Saturday the Midgets showed no sign of sleepiness after lunch which was unfortunate, because, as it was The Second Day of Halloween (see yesterday’s post), I was ready for a glass of wine and a good long nap.
Instead, I strapped them in the Midgetmobile and headed south to Cost Plus World Market. I needed wine glasses–the last one had died dramatically on the floor the evening before due to an encounter with, I believe, the handle of the Little Helper Broom (see Passengers in Zone 4, Please Board While Doing the Charleston). And I had promised the Midgets a second try at Cost Plus, which is both a wonderful and a terrible place for the 40-inch and under set . We’d been there a few days earlier, to buy a rug, and it hadn’t gone well. Our premature retreat was accompanied by dual sputterfusses due to the Siren’s song of so many cool little cheap toys and candy arranged like….candy, 32 inches off the floor on aisles narrow enough to allow access to any stroller passenger with a 35-inch wingspan.
Foolishly, I’d promised to return in a few days, to give the Midgets a second chance at good behavior. Then, I promised, saying words I knew at the time were wrong wrong wrong, they could each pick out one of the cool little cheap toys.
So. Saturday afternoon. Back on site. And a picture of the Midgets, clapped into the double stroller, could have appeared on the Wikipedia page for “angelic.”
I found my $1.99 wine glasses. And then we rolled into the Danger Zone for their rewards. Mbot, after some hemming and hawing and then wanting what Gbot had and then changing his mind–an early sign that my plan was an incredibly shitty one–reluctantly handed the Happy Glasses with wind-up nose to the clerk. Gbot handed over his push-button twirly globe with the shark inside. Mbot decided he’d rather have Gbot’s.
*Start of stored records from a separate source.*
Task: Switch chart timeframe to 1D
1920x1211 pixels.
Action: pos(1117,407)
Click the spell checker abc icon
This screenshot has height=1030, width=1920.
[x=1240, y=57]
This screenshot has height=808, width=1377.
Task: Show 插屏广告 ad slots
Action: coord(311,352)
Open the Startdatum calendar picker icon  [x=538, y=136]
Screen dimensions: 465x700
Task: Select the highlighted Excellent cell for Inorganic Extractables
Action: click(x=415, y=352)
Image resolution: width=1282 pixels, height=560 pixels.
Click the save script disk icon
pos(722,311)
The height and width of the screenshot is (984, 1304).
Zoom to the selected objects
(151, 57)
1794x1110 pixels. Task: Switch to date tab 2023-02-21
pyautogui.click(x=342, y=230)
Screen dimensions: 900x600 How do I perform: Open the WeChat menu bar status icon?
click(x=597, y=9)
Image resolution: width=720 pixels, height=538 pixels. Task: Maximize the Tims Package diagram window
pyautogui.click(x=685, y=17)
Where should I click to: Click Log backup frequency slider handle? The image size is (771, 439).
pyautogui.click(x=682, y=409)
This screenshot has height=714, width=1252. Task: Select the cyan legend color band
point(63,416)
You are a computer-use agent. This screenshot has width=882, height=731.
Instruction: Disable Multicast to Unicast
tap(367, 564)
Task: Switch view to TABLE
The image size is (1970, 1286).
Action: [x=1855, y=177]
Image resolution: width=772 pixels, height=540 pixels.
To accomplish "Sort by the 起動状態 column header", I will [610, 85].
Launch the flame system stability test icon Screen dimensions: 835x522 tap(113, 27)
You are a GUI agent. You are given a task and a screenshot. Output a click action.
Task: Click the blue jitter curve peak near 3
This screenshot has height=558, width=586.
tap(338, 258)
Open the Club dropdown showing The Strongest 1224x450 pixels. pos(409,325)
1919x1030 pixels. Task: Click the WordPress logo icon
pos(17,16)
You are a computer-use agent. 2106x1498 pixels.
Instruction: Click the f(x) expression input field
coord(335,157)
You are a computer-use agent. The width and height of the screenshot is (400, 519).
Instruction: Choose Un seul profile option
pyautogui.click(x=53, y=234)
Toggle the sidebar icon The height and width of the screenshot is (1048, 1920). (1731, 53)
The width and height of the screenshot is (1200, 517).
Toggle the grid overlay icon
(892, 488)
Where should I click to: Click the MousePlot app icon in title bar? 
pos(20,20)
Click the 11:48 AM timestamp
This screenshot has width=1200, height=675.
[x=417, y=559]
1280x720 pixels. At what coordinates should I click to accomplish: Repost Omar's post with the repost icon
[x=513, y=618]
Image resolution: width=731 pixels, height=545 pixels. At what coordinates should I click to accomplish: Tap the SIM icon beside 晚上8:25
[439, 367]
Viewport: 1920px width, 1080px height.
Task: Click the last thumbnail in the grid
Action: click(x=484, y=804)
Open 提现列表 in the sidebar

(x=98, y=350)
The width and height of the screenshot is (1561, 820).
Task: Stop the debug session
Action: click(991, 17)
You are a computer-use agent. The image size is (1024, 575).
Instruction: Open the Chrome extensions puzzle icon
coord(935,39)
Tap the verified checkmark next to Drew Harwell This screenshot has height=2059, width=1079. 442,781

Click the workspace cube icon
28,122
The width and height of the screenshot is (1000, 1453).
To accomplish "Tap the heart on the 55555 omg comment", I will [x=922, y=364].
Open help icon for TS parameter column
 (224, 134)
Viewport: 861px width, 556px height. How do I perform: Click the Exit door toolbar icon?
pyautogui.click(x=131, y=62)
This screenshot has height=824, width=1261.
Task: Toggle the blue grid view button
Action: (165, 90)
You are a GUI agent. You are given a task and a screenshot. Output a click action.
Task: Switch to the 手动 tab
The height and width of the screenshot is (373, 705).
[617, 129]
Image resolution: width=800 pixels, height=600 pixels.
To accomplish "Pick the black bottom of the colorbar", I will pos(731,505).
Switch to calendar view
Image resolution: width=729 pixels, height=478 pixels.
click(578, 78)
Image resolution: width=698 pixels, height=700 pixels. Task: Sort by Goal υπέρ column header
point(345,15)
I told him it was too late to change his mind.
On the ride north, the situation deteriorated. Mbot stole Gbot’s twirly globe. Gbot cried. I reprimanded Mbot. Mbot cried. I heard myself saying, “I got these for you as a treat because you were so good. I got them to make you happy.” But I couldn’t quite get those last words out my mouth because they sounded so stupid. I kept stopping, trying to find words that made sense. “I got them to help make you happy…I got them…” Why? You can’t make someone be happy, and certainly a toy can’t make you happy. If there’s happiness to be had, a toy can draw it out–sometimes. What those toys were making them was miserable.
I should have known. Gbot’s birthday had been a few days before, and he’d gotten some pretty cool loot, including an Elmo Lego fire truck and fire station. Which were objects of contention from the start. An hour after we’d assembled them, an act which required each Midget pulling pieces away from the other and then crying about it, both truck and station and both Elmos were dismantled and forgotten, the pieces strewn in every corner of the room where the most harm they could do was bruise an instep.
What had I expected from the Happy Glasses? I hadn’t thought that far ahead. I had thought, I admit, that the Midgets would get a treat and be delighted by it.
But every new toy is something that has to be shared. Something new to fight over. Something that is not as desirable as what your brother’s playing with. Thorstein Veblen, who Mark Kingwell in a Harper’s article calls “the still-reigning genius of consumer economics,” argued that consumer economics is driven by a desire for distinction: not by the desire for more and better but the desire for more and better than the other guy.
I’d fallen right into the American consumerism trap. And I’d pushed it upon my children–I did it for them–and their behavior was…human. Thorsten Veblen was rolling his eyes in the grave, muttering, “I’ve already said ‘I told you so’ a hundred million times.”
Electronic scans show that the meditation of Buddhist monks trigger calmness and pleasure centers in the brain. Happiness comes from within (or from within little orange vials) and all that. Yeah, yeah, yeah.
The Happy Glasses were broken within five minutes of use. It took the twirly globe fell apart the next day. I celebrated as I threw them out.
So this Christmas, our household is taking a different approach to gift-giving. I’m not sure exactly what, because how pleasurable is a stocking with nothing in it? The answer to that is all about expectation: How many times do you reach into the drawer for a pair of socks and despair because none of them have candy canes inside?
Recent studies have found what everyone already knew: expectation and happiness are more closely related than toys and happiness. And if the other guys have stockings full of loot, expectations for your own rise. But however I decide to handle my consumer conundrum, Christmas this year will not involve a lot of trips to Wal-Mart, and certainly not a lot of trips to Cost Plus World Market.
Except if we need more wine glasses.
What really makes you happy? Really?